MapReduce学习之好友推荐

时间:2021-08-18 21:56:29

背景

在QQ,微博等社交软件中都会有好友推荐的功能,本案例将使用MapReduce 实现一个简单的好友推荐的功能。想象一下,程序如何推荐好友呢?假设A和B为好友关系,B和C为好友关系,那么我们就假定A和C有好友关系。更复杂的情况,A和B、C均为好友关系,B、C和D均为好友关系,那么我们就假定A和D有好友关系。这样的关系可以称为二度关系。

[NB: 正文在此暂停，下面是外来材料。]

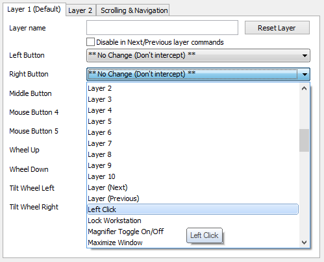The height and width of the screenshot is (262, 324).
Task: Open the Left Button dropdown
Action: [x=198, y=55]
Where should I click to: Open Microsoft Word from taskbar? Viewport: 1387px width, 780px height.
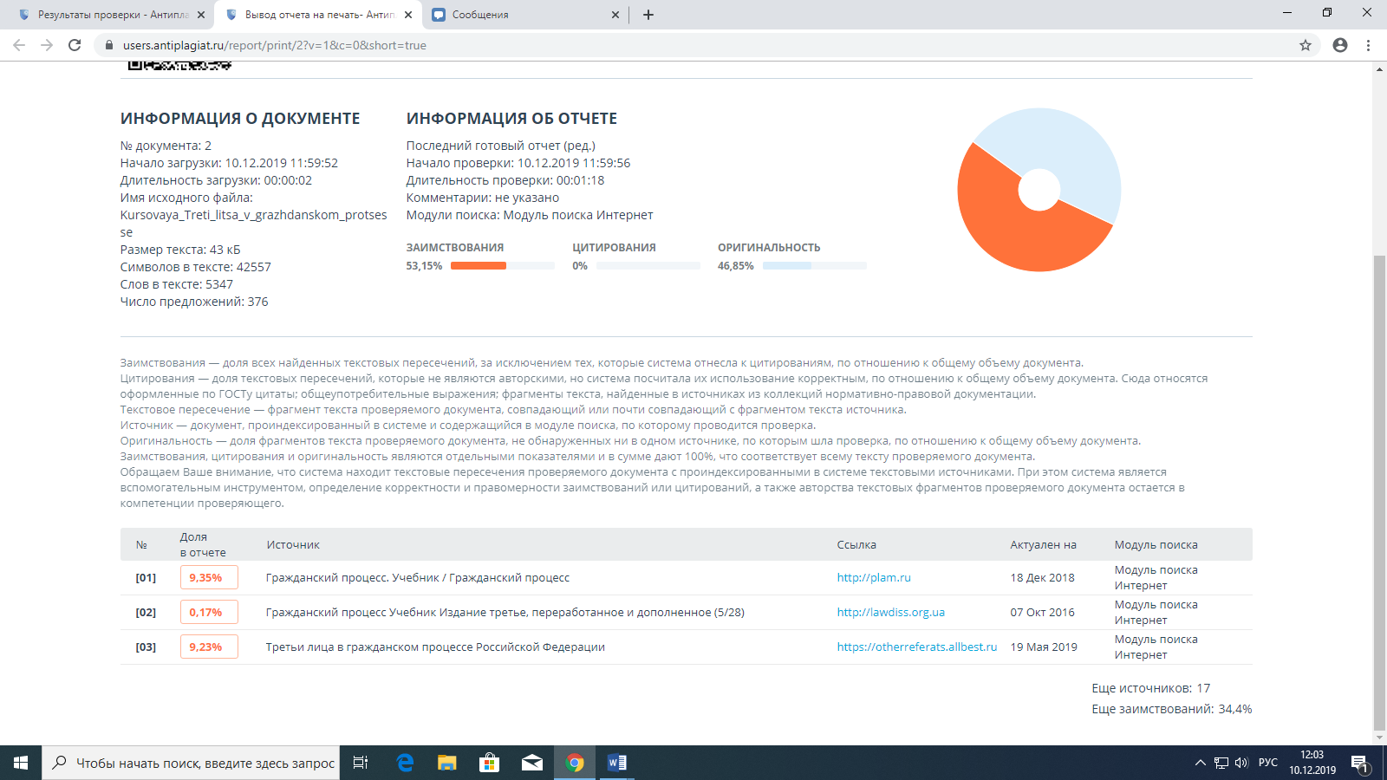[x=617, y=763]

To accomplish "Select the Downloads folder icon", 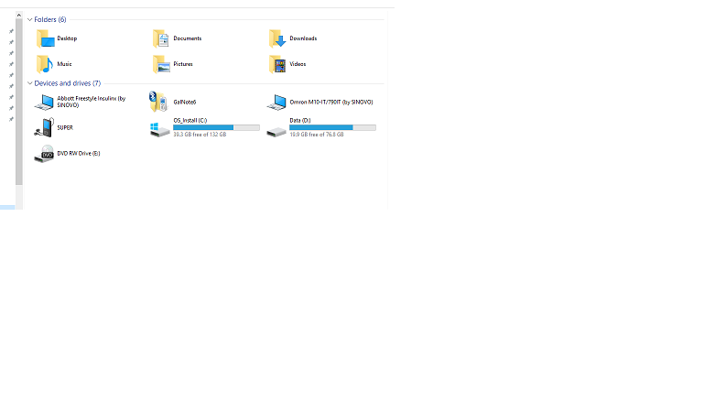I will point(276,38).
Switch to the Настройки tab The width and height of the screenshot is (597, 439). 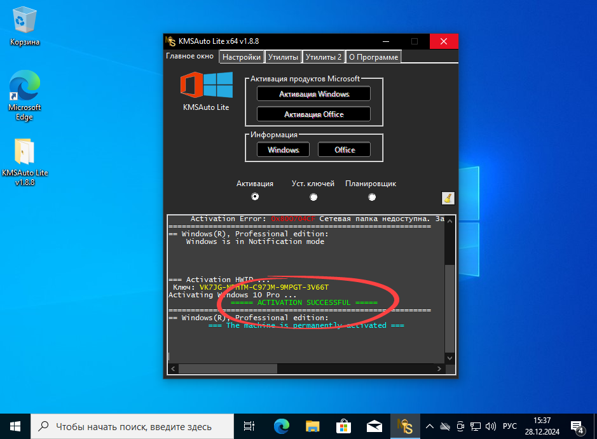[241, 57]
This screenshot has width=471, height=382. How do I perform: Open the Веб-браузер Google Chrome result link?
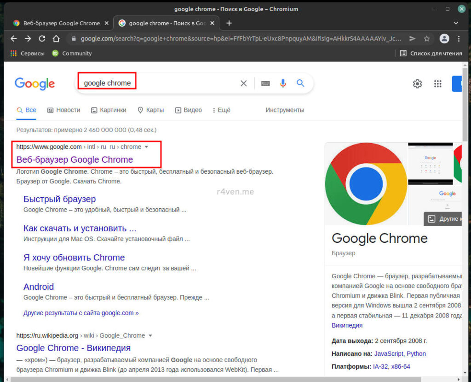point(75,160)
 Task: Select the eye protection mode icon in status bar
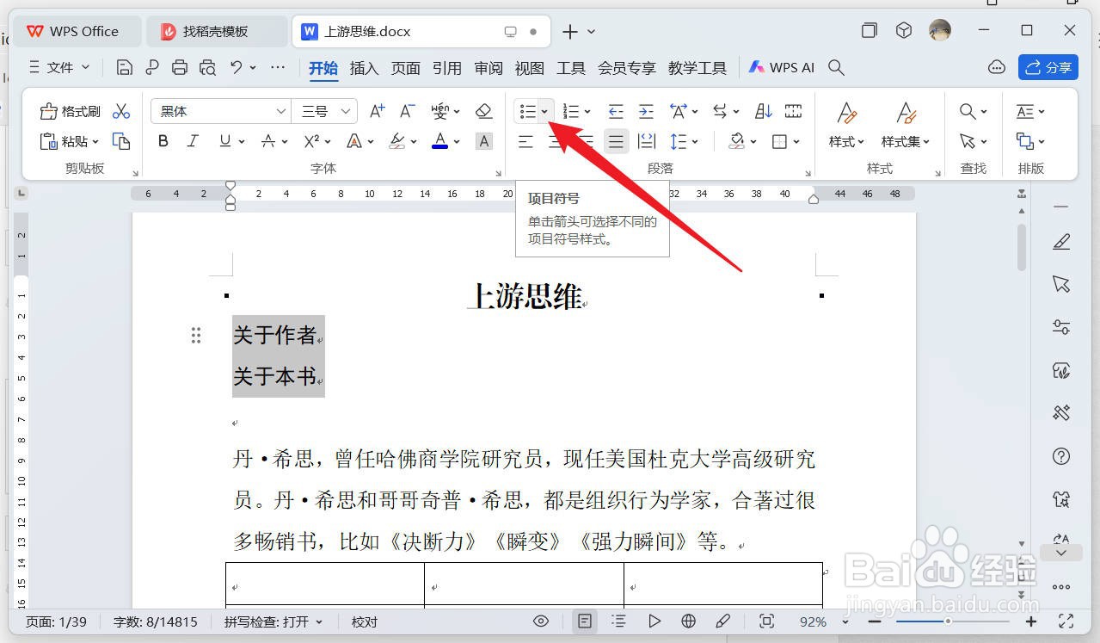pos(541,621)
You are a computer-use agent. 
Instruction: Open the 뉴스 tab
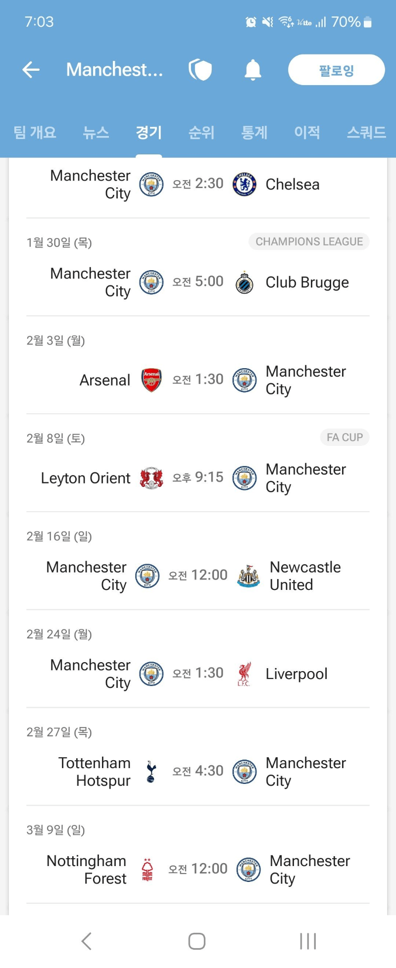pos(96,132)
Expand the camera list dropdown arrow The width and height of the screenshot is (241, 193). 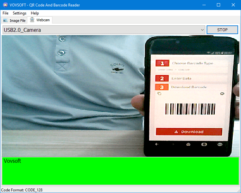(202, 30)
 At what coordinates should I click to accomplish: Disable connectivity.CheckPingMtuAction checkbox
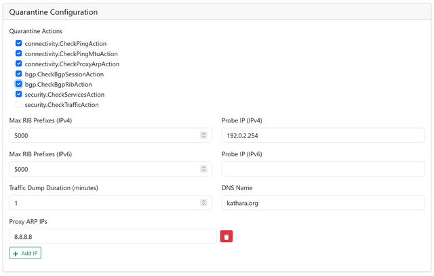pyautogui.click(x=19, y=53)
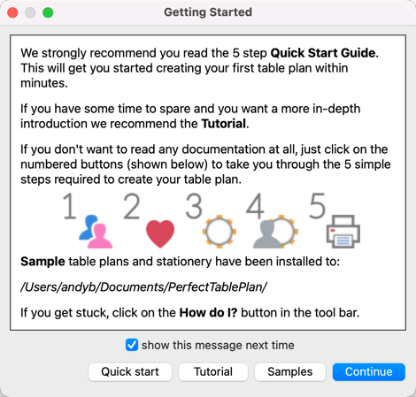Click the bold Sample word
This screenshot has width=416, height=397.
(x=42, y=262)
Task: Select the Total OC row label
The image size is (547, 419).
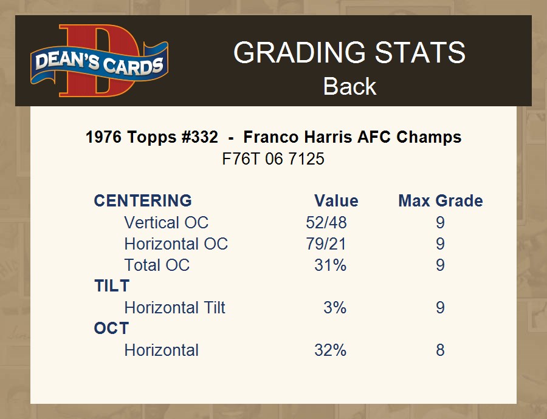Action: 157,265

在实际过程中可以判断这种二度关系的数量进行好友推荐,或者进行三度关系的数量判断来进行推荐。

分析

数据如下形式:
A B
B C
C D
B E
A D

map阶段可以得到如下格式:
Key:A Value:B D
Key:B ValueC E
Key:C ValueD
reduce阶段可以将value进行笛卡尔积运算就可以得到二度关系。

代码实现

java实现如下

map 函数体:
protected void map(LongWritable key, Text value,
Mapper<LongWritable, Text, Text, Text>.Context context)
throws java.io.IOException, InterruptedException {

String line = value.toString();
String[] ss = line.split("\t");

context.write(new Text(ss[0]), new Text(ss[1]));
context.write(new Text(ss[1]), new Text(ss[0]));

};
reduce 函数体:
protected void reduce(Text key, java.lang.Iterable<Text> value,
Reducer<Text, Text, Text, Text>.Context context)
throws java.io.IOException, InterruptedException {

Set<String> set = new HashSet<String>();
for(Text v : value ){
set.add(v.toString());
}

if(set.size() > 1){
for (Iterator j = set.iterator(); j.hasNext();) {
String name = (String) j.next();
for (Iterator i = set.iterator(); i.hasNext();) {
String other = (String) i.next();
if(!name.equals(other)){
context.write(new Text(name), new Text(other));
}
}
}
}

};

运行结果如下
MapReduce学习之好友推荐
MapReduce学习之好友推荐

reduce阶段完成笛卡尔积运算的时候,可以用多种算法可以提高速度,这里只是简单的实现。